Tutta la magia della sanatoria Ma il dato più interessante è certamente quello relativo alle richieste esaminate. Solo 3 prefetture sono state in grado di fornire i dati per tre delle undici province lombarde: Milano, Lecco e Pavia. Ma basta e avanza per vedere tutta la magia della sanatoria: stando alla lettera della relazione, a Milano e provincia i questurini avrebbero effettuato 77.004 (è la cifra che si ottiene moltiplicando il numero delle domande per il numero dei requisiti richiesti) verifiche nel giro dei 60 giorni che intercorrono fra la scadenza dei termini della sanatoria e la richiesta di Formigoni, e tutte si sarebbero concluse con l’appurata veridicità delle dichiarazioni documentali degli autodenunciati clandestini. Stesso andamento a Lecco, ma riprodotto su scala minore: 829 domande esaminate (cioè 3.316 verifiche), 829 domande approvate. A Pavia invece, sarà un’eccezione, scolano il moscerino: 570 domande sono state accettate, 483 sono “da approfondire” (testuale) e 1.162 ancora da esaminare. A Milano le domande ancora inesaminate sono quasi 43mila, e coincidono sostanzialmente con le cosiddette “prenotazioni”, cioè le domande non accompagnate da tutta la documentazione richiesta, che può essere prodotta in un secondo momento. Se saranno vagliate con lo stesso rigoroso criterio (dentro tutti) applicato alle prime 19.251, Milano e provincia si ritroveranno d’incanto una popolazione di residenti legali stranieri aumentata del 60 e passa per cento. Se tutte le questure regionali (la riottosa Pavia inclusa) daranno, come in un gigantesco “nascondino”, il “libero per tutti”, domani la Lombardia si troverà ad ospitare con tutti i crismi di legge, quasi 350 mila stranieri.

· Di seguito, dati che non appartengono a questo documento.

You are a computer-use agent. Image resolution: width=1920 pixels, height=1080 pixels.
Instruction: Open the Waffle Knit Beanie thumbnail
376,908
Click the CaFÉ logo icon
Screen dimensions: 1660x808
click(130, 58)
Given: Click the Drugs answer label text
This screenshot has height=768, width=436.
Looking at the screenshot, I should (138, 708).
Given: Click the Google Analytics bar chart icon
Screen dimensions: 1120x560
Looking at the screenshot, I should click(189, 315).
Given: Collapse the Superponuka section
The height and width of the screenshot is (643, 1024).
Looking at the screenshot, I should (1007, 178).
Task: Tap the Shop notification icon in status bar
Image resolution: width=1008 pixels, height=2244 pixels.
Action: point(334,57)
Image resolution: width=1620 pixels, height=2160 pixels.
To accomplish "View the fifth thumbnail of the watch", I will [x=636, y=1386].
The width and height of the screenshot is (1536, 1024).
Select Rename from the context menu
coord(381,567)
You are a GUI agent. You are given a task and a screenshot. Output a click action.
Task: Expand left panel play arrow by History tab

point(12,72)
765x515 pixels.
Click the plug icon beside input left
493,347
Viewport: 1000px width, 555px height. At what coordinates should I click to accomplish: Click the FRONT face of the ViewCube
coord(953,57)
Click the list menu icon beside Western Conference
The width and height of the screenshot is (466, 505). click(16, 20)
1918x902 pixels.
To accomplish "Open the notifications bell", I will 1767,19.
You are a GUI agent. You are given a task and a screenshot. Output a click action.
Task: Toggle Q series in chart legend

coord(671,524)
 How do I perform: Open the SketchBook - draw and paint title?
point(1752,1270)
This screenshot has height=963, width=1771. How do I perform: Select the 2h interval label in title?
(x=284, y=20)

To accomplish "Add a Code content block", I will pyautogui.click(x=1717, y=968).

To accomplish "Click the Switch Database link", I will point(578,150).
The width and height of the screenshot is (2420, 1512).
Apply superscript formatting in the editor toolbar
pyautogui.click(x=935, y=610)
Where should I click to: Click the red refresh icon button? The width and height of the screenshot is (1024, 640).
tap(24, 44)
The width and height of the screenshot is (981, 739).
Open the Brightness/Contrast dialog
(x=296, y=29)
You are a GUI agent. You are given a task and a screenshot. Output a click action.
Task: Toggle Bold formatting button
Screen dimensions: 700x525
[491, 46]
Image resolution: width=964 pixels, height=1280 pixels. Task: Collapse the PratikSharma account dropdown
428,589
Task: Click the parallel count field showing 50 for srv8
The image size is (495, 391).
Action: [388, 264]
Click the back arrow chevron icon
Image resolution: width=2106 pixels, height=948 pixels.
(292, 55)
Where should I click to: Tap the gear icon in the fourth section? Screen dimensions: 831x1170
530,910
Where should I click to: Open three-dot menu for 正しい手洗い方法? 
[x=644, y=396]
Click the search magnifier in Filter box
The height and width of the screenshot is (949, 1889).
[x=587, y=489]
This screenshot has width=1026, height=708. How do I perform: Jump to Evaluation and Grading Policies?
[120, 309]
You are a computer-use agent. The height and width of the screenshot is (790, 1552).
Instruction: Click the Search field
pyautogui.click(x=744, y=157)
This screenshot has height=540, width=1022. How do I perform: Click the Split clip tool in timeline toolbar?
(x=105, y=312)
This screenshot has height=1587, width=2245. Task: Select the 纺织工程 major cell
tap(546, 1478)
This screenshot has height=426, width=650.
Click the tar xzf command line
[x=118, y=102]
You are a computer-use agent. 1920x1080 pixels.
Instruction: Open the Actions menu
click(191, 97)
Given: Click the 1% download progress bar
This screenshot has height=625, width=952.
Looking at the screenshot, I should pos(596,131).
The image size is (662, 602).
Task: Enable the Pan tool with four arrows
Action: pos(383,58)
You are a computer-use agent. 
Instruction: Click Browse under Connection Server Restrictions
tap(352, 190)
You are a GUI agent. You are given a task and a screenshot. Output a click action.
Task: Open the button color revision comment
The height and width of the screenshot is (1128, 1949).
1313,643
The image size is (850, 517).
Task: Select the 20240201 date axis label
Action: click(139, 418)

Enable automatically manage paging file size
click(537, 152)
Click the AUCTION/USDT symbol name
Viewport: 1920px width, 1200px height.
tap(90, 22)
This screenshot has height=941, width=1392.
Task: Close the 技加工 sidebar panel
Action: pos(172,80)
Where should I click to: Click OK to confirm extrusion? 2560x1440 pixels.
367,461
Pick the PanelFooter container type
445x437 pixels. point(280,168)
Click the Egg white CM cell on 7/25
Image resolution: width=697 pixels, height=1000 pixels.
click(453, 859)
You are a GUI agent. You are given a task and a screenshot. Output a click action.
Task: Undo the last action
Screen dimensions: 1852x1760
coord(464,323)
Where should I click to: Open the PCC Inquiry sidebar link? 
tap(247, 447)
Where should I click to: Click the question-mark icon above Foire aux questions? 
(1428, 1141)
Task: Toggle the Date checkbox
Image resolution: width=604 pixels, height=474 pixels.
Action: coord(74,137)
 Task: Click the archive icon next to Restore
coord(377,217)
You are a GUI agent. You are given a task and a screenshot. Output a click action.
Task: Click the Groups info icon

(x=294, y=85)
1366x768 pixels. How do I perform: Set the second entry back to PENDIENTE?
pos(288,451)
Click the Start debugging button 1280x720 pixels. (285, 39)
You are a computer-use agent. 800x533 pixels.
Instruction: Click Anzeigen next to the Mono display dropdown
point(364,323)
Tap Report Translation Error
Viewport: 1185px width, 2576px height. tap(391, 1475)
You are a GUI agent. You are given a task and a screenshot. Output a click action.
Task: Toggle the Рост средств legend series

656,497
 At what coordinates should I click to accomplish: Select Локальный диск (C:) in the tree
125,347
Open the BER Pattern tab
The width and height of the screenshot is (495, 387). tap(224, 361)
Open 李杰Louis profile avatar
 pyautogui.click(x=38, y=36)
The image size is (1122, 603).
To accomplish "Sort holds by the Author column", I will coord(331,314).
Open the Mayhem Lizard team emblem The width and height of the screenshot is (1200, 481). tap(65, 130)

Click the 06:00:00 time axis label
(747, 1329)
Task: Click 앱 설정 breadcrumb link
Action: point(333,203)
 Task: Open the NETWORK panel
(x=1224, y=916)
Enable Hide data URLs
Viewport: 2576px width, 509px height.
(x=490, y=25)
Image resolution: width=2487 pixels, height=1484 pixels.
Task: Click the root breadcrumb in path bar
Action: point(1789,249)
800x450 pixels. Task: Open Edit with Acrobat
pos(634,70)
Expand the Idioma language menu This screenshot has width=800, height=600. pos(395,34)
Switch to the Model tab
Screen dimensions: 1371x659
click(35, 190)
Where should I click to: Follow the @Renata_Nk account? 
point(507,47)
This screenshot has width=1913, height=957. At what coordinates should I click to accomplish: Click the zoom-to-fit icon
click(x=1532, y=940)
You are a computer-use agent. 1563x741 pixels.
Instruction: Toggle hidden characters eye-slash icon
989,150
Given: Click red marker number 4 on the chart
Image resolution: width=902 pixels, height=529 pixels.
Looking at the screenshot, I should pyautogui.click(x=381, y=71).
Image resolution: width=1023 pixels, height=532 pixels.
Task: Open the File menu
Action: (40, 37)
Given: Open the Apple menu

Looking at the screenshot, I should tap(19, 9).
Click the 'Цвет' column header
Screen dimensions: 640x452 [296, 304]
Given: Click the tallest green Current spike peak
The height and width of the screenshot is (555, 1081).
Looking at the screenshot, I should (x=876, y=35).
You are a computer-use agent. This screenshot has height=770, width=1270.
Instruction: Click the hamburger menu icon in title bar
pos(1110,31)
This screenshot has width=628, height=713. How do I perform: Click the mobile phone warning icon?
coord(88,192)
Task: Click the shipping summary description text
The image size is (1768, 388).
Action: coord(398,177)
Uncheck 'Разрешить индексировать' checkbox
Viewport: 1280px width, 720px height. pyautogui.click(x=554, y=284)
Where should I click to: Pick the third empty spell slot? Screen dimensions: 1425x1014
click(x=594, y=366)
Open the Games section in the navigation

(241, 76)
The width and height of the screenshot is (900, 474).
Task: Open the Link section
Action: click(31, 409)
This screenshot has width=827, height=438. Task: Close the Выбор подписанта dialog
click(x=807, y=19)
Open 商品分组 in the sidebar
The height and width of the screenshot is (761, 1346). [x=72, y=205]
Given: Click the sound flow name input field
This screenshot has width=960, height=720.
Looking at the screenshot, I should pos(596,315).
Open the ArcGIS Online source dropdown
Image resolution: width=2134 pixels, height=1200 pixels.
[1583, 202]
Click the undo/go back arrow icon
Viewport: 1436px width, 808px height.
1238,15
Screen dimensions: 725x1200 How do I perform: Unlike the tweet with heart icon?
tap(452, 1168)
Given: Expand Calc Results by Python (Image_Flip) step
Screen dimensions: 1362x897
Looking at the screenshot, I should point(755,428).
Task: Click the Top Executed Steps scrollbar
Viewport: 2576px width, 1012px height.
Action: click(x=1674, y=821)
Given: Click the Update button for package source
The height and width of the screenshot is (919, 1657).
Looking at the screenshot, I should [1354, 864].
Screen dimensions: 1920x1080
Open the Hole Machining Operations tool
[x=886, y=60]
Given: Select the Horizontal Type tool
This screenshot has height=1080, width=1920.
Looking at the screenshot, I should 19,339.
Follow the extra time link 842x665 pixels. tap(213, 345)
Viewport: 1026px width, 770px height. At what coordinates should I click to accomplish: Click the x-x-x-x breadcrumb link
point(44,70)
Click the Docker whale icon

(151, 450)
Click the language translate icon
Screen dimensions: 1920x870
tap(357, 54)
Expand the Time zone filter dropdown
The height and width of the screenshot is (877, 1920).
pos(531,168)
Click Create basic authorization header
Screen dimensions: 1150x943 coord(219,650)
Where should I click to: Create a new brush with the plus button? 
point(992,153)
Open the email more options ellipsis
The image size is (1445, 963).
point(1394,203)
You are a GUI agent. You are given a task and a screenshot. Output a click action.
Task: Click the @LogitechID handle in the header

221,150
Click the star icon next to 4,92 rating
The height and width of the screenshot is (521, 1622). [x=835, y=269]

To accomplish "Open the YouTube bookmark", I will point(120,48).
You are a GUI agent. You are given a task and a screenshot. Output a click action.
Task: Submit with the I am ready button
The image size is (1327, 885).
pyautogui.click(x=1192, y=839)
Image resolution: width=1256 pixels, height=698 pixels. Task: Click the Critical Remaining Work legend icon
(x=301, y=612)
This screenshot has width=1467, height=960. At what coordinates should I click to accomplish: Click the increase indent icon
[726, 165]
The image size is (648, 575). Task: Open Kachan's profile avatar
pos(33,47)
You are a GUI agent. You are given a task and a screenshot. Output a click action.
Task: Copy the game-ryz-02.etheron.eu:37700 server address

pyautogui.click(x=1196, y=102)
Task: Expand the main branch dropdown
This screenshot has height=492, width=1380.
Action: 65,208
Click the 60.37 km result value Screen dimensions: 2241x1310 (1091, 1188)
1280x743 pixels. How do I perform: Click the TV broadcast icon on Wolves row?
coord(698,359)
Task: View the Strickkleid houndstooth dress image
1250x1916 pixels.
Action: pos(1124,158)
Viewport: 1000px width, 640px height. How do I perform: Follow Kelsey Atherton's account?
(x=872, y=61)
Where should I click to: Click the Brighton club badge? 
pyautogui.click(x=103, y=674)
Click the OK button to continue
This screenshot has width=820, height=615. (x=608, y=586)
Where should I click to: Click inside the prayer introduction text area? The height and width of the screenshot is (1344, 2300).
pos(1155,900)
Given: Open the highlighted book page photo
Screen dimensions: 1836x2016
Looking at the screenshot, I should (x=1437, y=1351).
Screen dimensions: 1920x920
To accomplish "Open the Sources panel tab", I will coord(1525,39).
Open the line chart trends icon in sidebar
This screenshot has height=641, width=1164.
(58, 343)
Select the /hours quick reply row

E mentre nell’Italia tutta intera l’incidenza della popolazione straniera su quella italiana sarà del 2,7 per cento, in Lombardia arriverà a 3,8. Sempre meno della media dell’Unione Europea, che viaggia attorno al 5,5 per cento, e molto meno di Belgio, Austria e Germania, che stanno al 9-10 per cento. Ma molto di più di quanto il governo aveva giurato e spergiurato ancora nell’ottobre ‘98. Menando, come spesso fa, gli italiani per il naso.